Леонисьо полагает, что любовь только мешает воину и советует другу отказаться от нее. Но Марандо считает по-другому и не порывает с возлюбленной. Скоро и Леонисьо понимает, что любовь пробуждает в душе человека героические чувства:
Бесстрашное ты сделал предложенье.
И из него, Марандо, стало ясно:
Кто нежно любит, тот не трус в сраженье.
В отличие от римлян, подавляющих все личное ради воинского долга, нумантийцы доблестно и героически борются с врагами потому, что защищают свои семьи, дома, родной город. Их патриотизм — это единение коллективного и личного ради сохранения жизни и свободы. Даже такое интимное чувство, как любовь, подчинено общему делу. Большая весомость коллективного начала объясняется окрепшим в Испании за время Реконкисты общинным принципом жизни.
Главное действующее лицо пьесы не отдельный индивидуум, а коллектив. В этом смысле «Нумансия» представляет собой редкий в мировой литературе пример эпической трагедии. Исследователи сравнивают ее с подобными пьесами Эсхила «Персы» и «Семеро против Фив». Для придания пьесе большей эпичности Сервантес выводит на сцену персонифицированные образы Испании — реки Дуэро, Войны, Мора, Голода, а образ Славы своим монологом завершает действо.
Пьеса заканчивается падением Нумансии и гибелью ее доблестных защитников. Великий Рим побеждает. И хотя симпатии самого автора с очевидностью на стороне мужественных нумантийцев, он, вероятно, осознавал, что историческая правота на стороне цивилизации, воплощенной в лице римлян.

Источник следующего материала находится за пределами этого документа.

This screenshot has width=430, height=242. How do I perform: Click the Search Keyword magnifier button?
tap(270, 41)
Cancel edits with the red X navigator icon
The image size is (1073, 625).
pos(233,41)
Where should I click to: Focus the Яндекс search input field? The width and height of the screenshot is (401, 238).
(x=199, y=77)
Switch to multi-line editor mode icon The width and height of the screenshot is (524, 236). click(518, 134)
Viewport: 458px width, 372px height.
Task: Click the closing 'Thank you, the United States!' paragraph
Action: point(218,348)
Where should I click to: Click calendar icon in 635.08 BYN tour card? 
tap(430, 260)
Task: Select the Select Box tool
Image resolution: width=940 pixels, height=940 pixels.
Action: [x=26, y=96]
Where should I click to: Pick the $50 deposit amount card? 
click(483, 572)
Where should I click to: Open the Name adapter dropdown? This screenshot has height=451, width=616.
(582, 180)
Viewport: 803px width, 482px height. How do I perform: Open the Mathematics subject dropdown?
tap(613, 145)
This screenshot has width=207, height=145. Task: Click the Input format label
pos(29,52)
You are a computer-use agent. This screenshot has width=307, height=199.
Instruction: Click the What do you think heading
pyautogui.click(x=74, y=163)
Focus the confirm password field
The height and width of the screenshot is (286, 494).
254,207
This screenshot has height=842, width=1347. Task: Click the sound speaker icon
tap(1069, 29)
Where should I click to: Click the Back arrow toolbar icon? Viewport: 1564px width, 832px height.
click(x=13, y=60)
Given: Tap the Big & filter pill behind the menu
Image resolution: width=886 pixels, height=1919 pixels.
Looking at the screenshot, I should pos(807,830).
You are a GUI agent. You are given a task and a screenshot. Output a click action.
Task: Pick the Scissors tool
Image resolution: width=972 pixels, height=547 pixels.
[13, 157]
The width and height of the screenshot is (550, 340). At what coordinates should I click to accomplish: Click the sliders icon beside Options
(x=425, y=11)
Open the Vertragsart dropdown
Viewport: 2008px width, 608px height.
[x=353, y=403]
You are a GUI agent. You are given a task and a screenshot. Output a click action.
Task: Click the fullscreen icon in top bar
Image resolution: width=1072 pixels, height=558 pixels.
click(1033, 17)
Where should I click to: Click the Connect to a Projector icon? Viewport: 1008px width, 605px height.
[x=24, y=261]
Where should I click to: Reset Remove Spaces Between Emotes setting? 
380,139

«Нумансия» выдержана в классицистических канонах. К этому обязывал как характер материала, так и то, что сам Сервантес в своих ранних пьесах старался придерживаться классицистической теории единств места, времени и действия. В речи каноника в 48-й главе первой части «Дон Кихота» автор ставит свою «Нумансию» рядом с такими образцами академической драматургии, как «Изабелла», «Филида» и «Александра», о которых пишет, что «правила искусства в них тщательно соблюдены».
Сервантесовская «Нумансия», написанная на столь героическом материале, осталась в истории испанской культуры как один из символов национального патриотизма. Как пишет К. Державин, «в испанский язык вошло прилагательное „numantino“, в переносном значении — „героический, самоотверженный“».
После долгих лет забвения пьеса была заново открыта немецкими романтиками. На нее, в частности, обратили внимание Гёте и Шопенгауэр.{121}
Некоторые исследователи полагают, что «Нумансия» ставилась в 1808 году в осажденной Наполеоном Сарагосе и поддерживала защитников города в их сопротивлении вражеским войскам. Во время гражданской войны в Испании в 1937 году пьеса в редакции поэта Рафаэля Альберти,{122} высветившего ее политическое содержание, шла в осажденном войсками Франко Мадриде, в «Театре Сарсуэлы».